How does Israel fit in to this picture? The Consumer Confidence Index (CCI) published by Hapoalim Bank, does show a decline from the high point of September 2007, which points to a reaction of Israeli consumers similar to that of consumers in other countries, but up to the present (November 2008), the reaction seems relatively limited. From September 2007 to November 2008, the Israeli CCI has fallen by "only" some 12.5% and has returned to its level in early 2006 - the November 2008 level of the index is not the lowest for decades but just the lowest for the last almost 3 years.
Can we learn from this that the situation is less bad in Israel than in other developed economies? Or perhaps, the slowdown in Israel is lagging the slowdown in other countries?
Can the CCI itself tell us anything about what is expected with consumption in 2009? A consumer confidence index is traditionally divided into 2 components, one relating to current consumption, the other - to expected consumption. If this second component declines more than the first component, this indicates an expected accelerated decline in consumption in the future. The current consumption component of the Israeli CCI declined by 7.4% from February 2008 to November 2008, while the expected consumption component dropped by a steeper 10%, pointing indeed to an accelerated decline in consumption during 2009.
Consumer confidence is not the only area where current developments look less severe in Israel than in other countries. The latest data on unemployment - for the 3rd quarter of 2008 - show no signs of increase in the unemployment rate, while in other countries - including/especially the US - the rate is already increasing significantly.

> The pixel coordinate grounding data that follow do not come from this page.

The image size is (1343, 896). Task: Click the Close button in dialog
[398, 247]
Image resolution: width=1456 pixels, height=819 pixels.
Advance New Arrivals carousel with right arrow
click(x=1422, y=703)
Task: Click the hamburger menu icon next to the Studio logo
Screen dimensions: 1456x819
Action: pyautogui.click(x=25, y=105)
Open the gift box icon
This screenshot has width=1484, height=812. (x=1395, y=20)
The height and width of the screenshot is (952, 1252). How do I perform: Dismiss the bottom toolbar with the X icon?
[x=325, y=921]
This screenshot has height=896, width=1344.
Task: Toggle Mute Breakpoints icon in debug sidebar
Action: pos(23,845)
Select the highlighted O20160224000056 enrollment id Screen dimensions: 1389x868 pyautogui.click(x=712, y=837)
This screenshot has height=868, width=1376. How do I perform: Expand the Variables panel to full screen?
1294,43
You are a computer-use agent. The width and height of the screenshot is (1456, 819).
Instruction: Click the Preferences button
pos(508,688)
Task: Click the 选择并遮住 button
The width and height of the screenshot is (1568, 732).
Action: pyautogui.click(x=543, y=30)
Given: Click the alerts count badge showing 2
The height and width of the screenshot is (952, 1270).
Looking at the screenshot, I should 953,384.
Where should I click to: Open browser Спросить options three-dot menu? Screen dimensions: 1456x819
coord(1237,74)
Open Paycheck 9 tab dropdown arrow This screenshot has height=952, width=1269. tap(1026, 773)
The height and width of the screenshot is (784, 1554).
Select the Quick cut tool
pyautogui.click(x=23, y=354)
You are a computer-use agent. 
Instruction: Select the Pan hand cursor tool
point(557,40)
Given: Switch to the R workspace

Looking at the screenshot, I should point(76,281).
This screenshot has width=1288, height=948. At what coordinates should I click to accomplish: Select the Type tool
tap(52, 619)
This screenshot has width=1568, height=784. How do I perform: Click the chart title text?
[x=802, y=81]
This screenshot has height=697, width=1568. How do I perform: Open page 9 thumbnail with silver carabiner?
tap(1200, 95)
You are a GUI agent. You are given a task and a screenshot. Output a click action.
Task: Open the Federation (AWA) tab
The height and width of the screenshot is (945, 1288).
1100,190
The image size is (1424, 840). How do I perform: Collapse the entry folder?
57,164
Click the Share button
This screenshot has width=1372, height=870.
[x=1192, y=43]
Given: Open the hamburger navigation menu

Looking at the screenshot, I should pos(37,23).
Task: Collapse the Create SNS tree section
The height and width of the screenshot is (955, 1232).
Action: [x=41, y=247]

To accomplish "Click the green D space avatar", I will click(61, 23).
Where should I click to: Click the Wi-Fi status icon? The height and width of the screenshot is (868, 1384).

Of course, the two - unemployment and consumption - are connected. As consumption declines, so unemployment increases and the increase in unemployment will deepen the decline in consumption.
No-one in Israel doubts that unemployment will soon begin to increase (the October unemployment rate will be published on 17 December), possibly sharply. So we should not be overly "impressed" by the current limited decline in the Israeli Consumer Confidence Index: the decline in consumer confidence - and with it, the decline in consumption - is definitely expected to accelerate in 2009.
We will be checking this (as well as unemployment developments) very closely in the months ahead.